You're... You know, you're in sets - you're in groups - but each group... So... I can't really describe why I find it so beautiful. But there's a... there's a, kind of... there's an egalitarian-ness to these dances: everybody in the group eventually does all the steps. They're very much organised according to a binary - so most of the dances need a man and a woman to be a couple. I'm sure now there are single sex couples and people of different genders dancing these dances. I hope so. Because it was a fairly conservative environment when I was a member of this society. Nevertheless. I mean, you know, you would have got eyebrows raised if... if two men danced together, for example. Two women dance together very often because there's always a shortage of men in these kinds of [laughing] dance environments, certainly in the UK.

Anyway, you have... you have different couples: each couple dances all the steps so although there is a kind of hierarchy of the couples - often one, two, three and four - you switch around so after the first go round couple one becomes couple four and everybody else moves up. And I like that. I think that's really nice. But beyond that just the... yeah, when you see a room full of people all, kind of, bouncing and moving towards each other... And it's... it's flirtatious: you're... you're making a lot of eye contact - or... or not. There's contact: there's, you know, you touch hands, you sometimes put your hand around somebody's waist and it is...

So it's flirtatious but also - and I... I really like this about it - because people of all ages in the community have always danced these dances it's not... it doesn't have to be flirtatious. People dance these dances throughout their lives - so at times when they are looking for partners... you know, life partners but also at times when they're not looking for life partners. You dance with your friends, you dance with your relations but, yeah, you also perhaps dance with people that you are attracted to - as I did when I was a member of this society - and it's... that is a... that's a special thrill. It's very exciting when you know that the other person is attracted to you too and you can, kind of... you can play out a flirtation using the very rigid structure of these dances. And... Yeah, and as I say, also, the music is wonderful.
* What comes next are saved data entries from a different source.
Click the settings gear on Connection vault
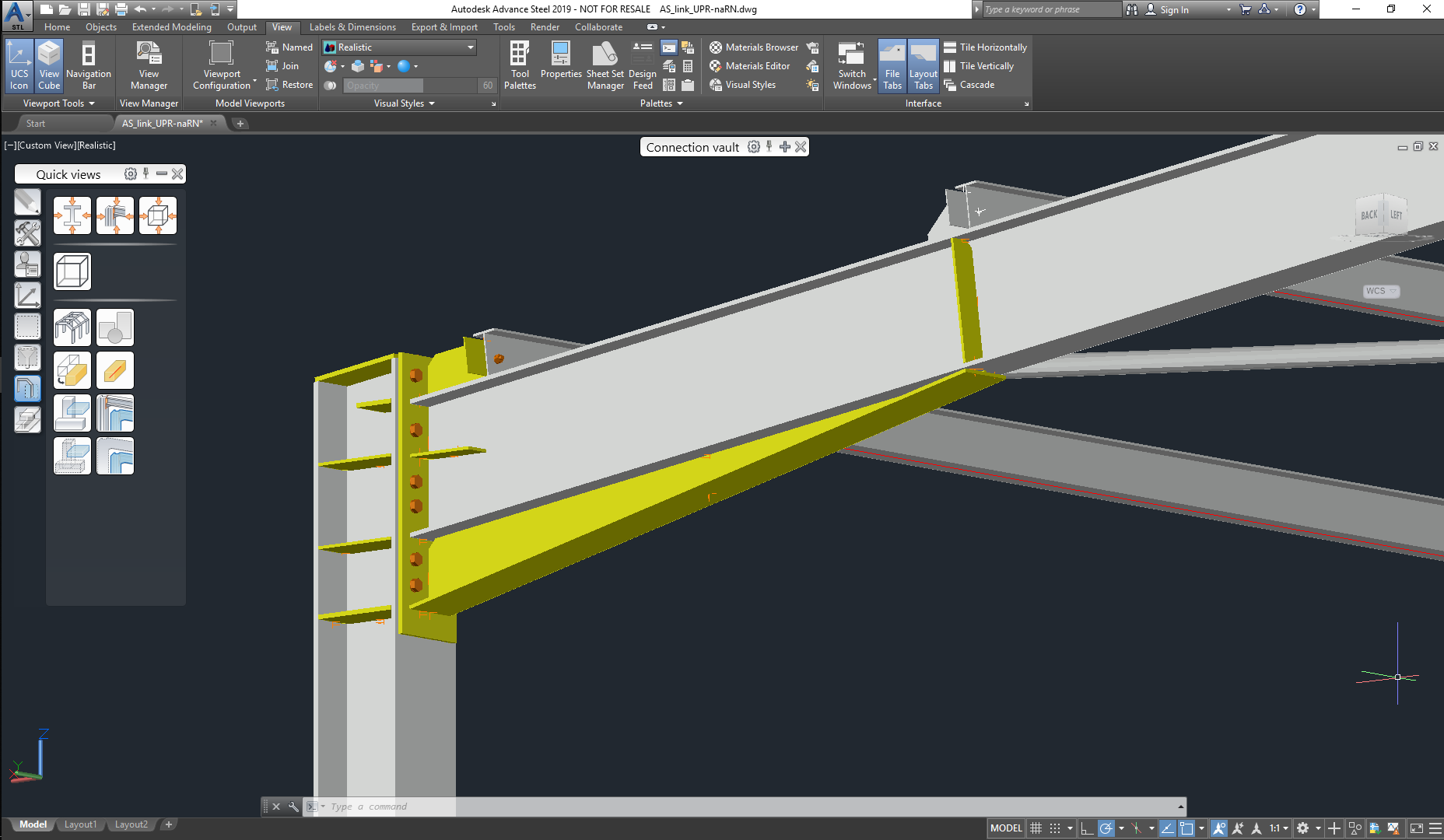 click(x=753, y=146)
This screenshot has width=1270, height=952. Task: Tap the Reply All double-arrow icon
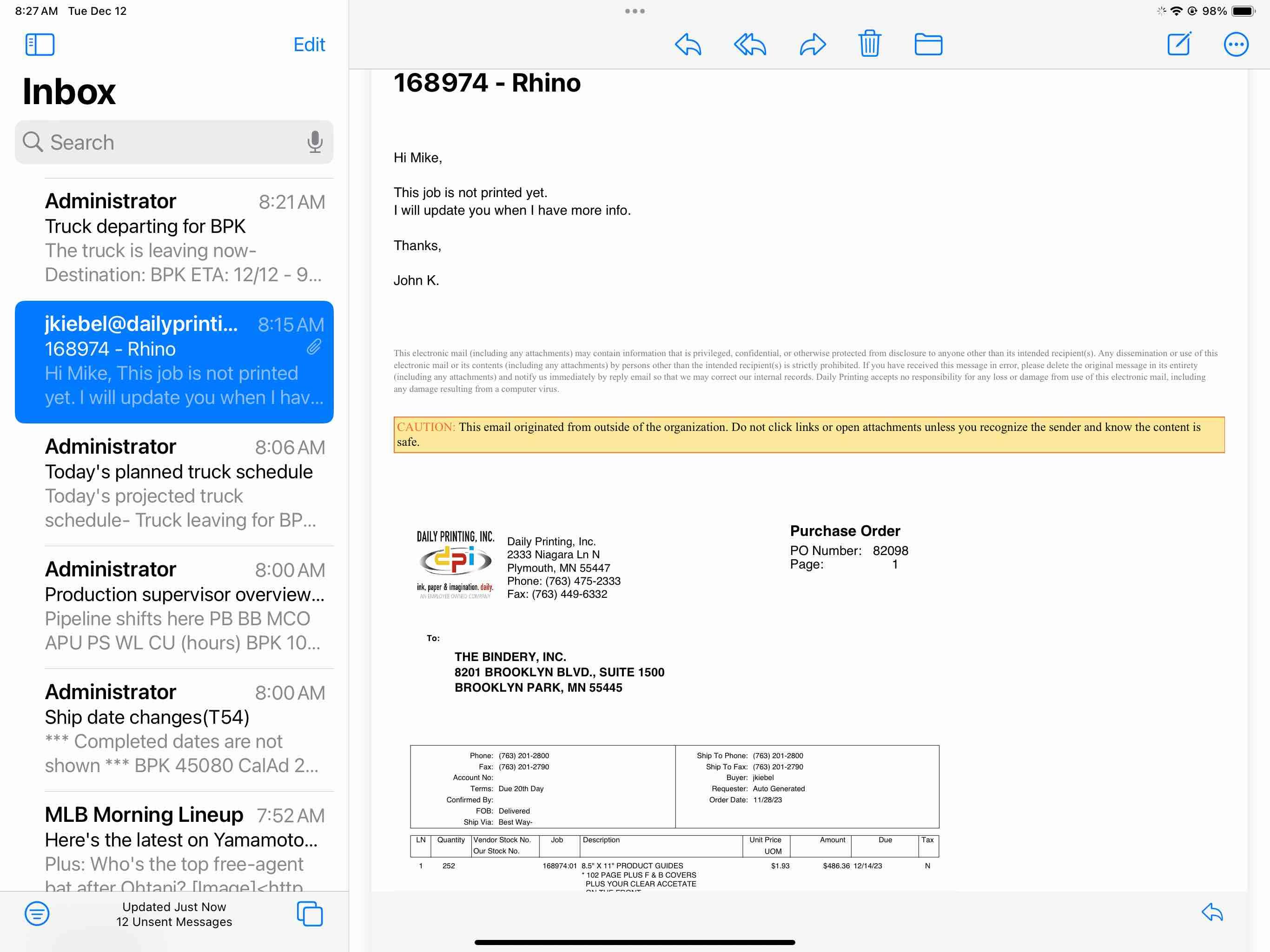(x=749, y=44)
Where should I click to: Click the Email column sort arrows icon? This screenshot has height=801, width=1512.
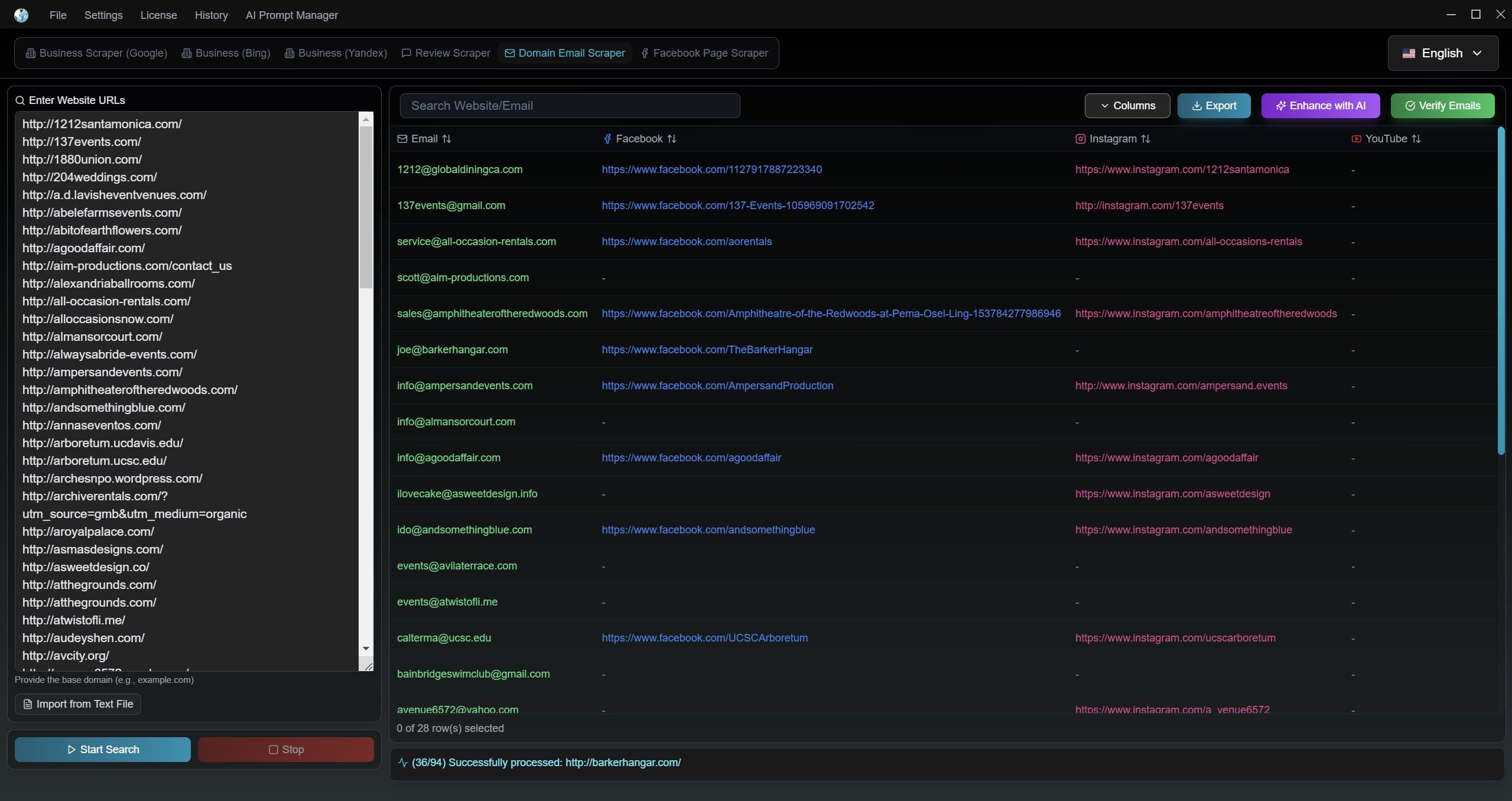click(447, 139)
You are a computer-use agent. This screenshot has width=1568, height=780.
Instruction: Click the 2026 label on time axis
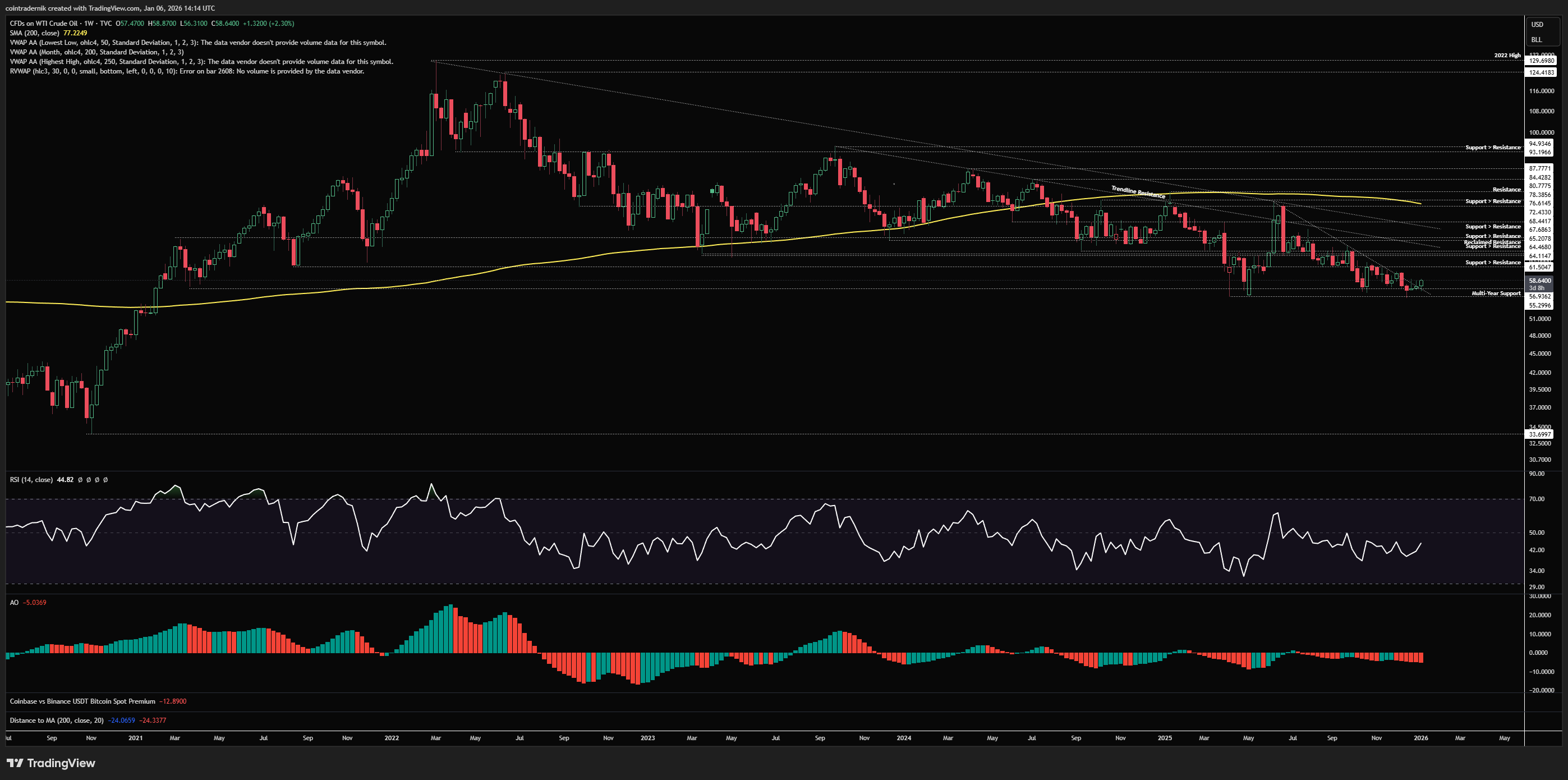(1420, 738)
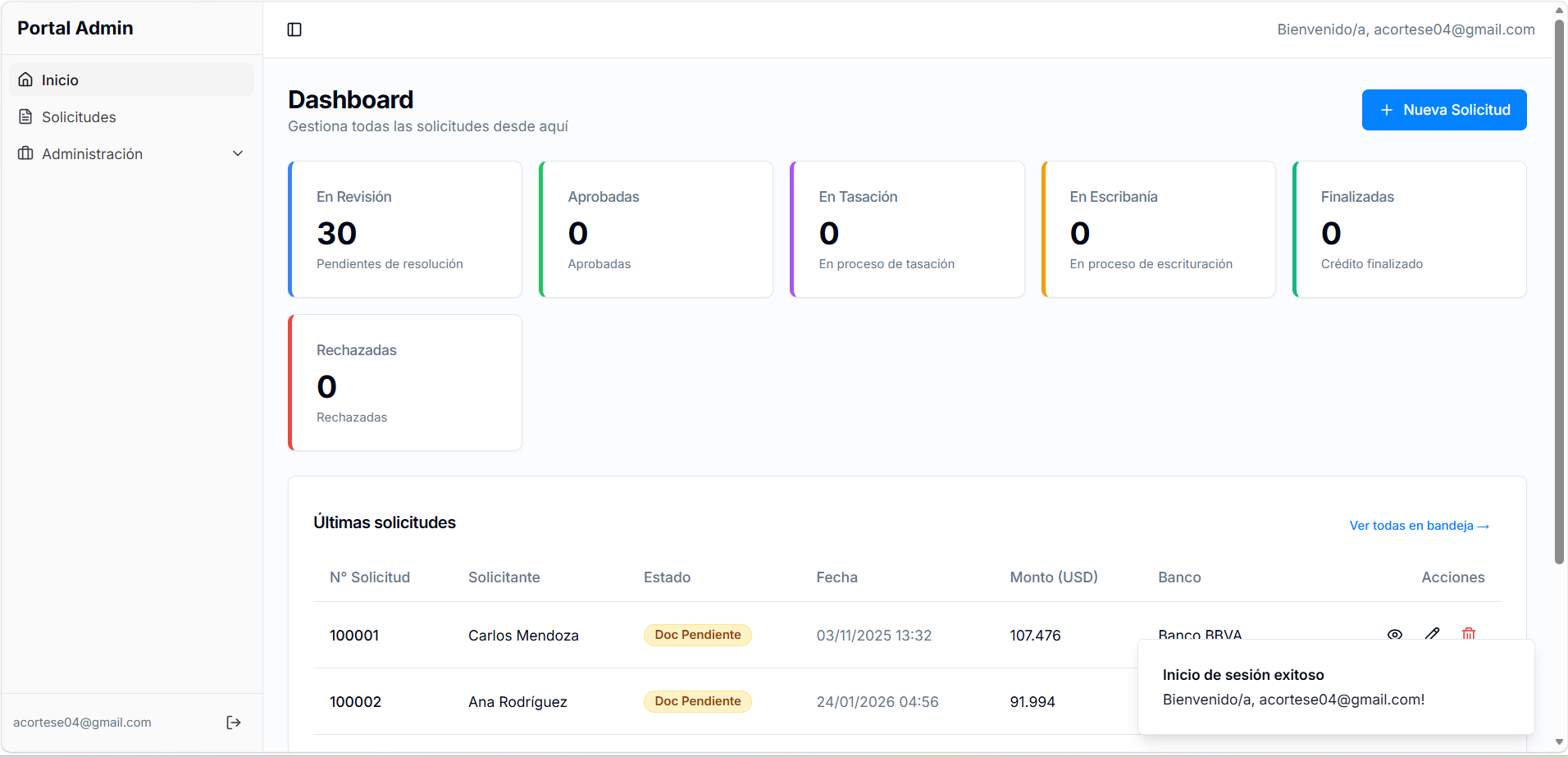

So I bought that book to prepare for this show, Angels' Share, but... and I found it... yeah, I really enjoyed it. It's a great book. It's very, very interesting. All kinds of things that I didn't know about fiddle music - music written for the fiddle - and the people who wrote that music. So I don't have that book anymore. I either sold it or gave it to Oxfam, I don't remember now. I didn't think I was going to need it anymore. I was wrong but there it is: I'm wrong about so many things. I recommend that anyway: Scottish Fiddlers And Their Music by Mary Anne Alburger.

Okay. This is... Yeah, I think this is going to be quite a short episode, isn't it? Finally achieving my goal of a return to the twenty-minute episode. Or less! Who knows when I've edited it. Anyway. [laughing] I will... I'll blow it if I keep talking. Thank you so much for listening to this. So, yeah, in the next episode we'll talk about books from the 5th season of the podcast. Thank you. I have a feeling these two episodes - 190 and 191 - that I've recorded today are both, kind of, frantic and hurried in some way - I feel a bit pressured for, you know, various reasons, including the... the noise from next door - but I hope they've been okay. I hope you're all okay and I'll speak to you all again very soon. Thank you. Thank you. Goodbye.